3 El rapto de Seleine

 

El tiempo dejó de existir.

Con la cabeza a ras del agua, Bayir pasó mucho rato observando a la pequeña habitante de la isla.

No supo qué hacer hasta que, de pronto, ella corrió al agua y se arrojó de cabeza riendo.

Nadaba como el propio rey pez. Nadaba como los delfines o las sinuosas anguilas, como las sutiles rayas o las lánguidas medusas. El mar la acariciaba.

Tan bella como un coral.

Bayir se aproximó tanto que, sin darse cuenta, saltó por encima de las aguas y cruzó el cielo igual que un pájaro, con las aletas extendidas. El astro llameante le arrancó todos los destellos imaginables, desparramando un arco iris de verdad en la trayectoria semicircular de su vuelo. Cuando volvió a caer al agua, dejó de ocultarse. Nadó tan cerca de ella que les bastó extender una mano y una aleta para tocarse.

La piel de la pequeña era suave.

La de Bayir, fascinante.

Los dos se quedaron mirando, sorprendidos pero también felices.

–¿Cómo te llamas? –le preguntó Bayir.

–Seleine –dijo ella.

–Yo soy el rey del mar, el rey de todos los peces, y mi nombre es Bayir.

–Pero hablas como yo –se sorprendió la pequeña.

–Os he observado mucho tiempo. ¿Qué eres?

–Una niña, un ser humano.

–¿Y él? –preguntó Bayir señalando el astro del cielo, que en ese momento se sumergía entre las olas.

–Es el sol. Nos da vida, calor y energía.

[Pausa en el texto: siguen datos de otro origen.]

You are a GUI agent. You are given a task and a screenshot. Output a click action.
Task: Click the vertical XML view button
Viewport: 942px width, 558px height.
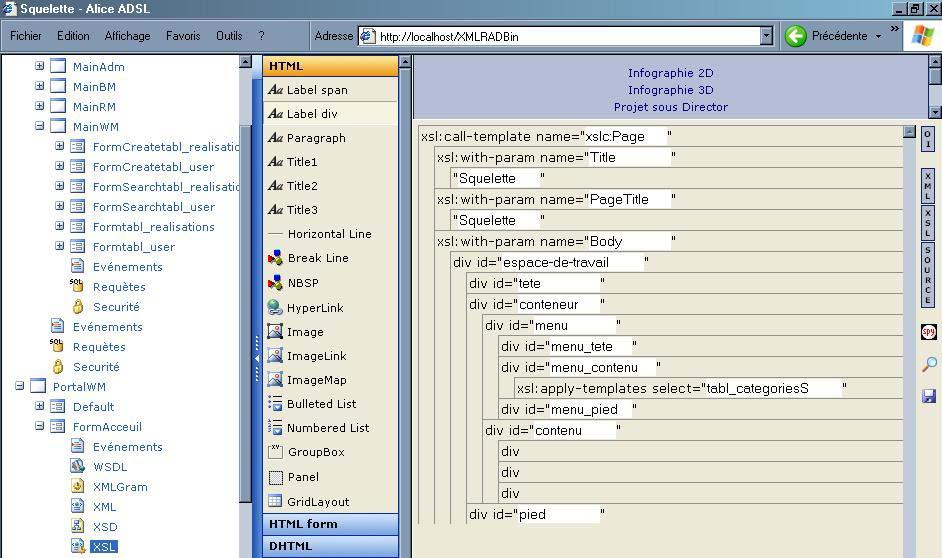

–Sabes muchas cosas –suspiró el pez.

–Sé lo que sabe cualquiera –dijo ella, y volvió a tocarle con la mano.

Bayir se estremeció.

–Ahora debo irme –anunció Seleine.

–¿Por qué?

–Es hora de cenar, tengo que volver a casa. Solo quería darme el último baño del día.

–¿Tu casa?

–El lugar donde vivo. Está hecha con hojas de palma, y es muy agradable y bonita.

–Mi casa es el mar. También es agradable y hermoso.

–Entonces, eres afortunado.

–Ven –dijo el pez de repente, y le tendió una aleta.

–No puedo –se entristeció la niña antes de que su rostro volviera a iluminarse–. Pero regresaré mañana, y pasado, y siempre, para verte y ser tu amiga.

–No, no lo harás –el semblante del pez se ensombreció.

–Claro que lo haré. ¿Por qué iba a engañarte?

–Vosotros nos pescáis y nos coméis.

–¡Yo nunca haría eso! –protestó Seleine.

Los ojos de Bayir se llenaron de luces.

–Eres muy bonita –dijo.

–Y tú, el pez más increíble y bello que jamás haya visto.

El sol, como lo llamaba la niña, desapareció bajo las aguas.

La niña iba a marcharse.

Nadaría hacia la orilla, echaría a andar sobre sus frágiles piernas y desaparecería.

Bayir se estremeció todavía más.

Porque no quería perderla.

Quería...

Lo que hizo entonces fue un arrebato, una locura, algo en lo que ni siquiera había pensado. Simplemente... reaccionó así, movido por su joven ímpetu y su instinto animal.

Se acercó a Seleine, la rodeó con sus aletas en el más dulce de los abrazos y, sujetándola con fuerza, se la llevó al fondo del mar.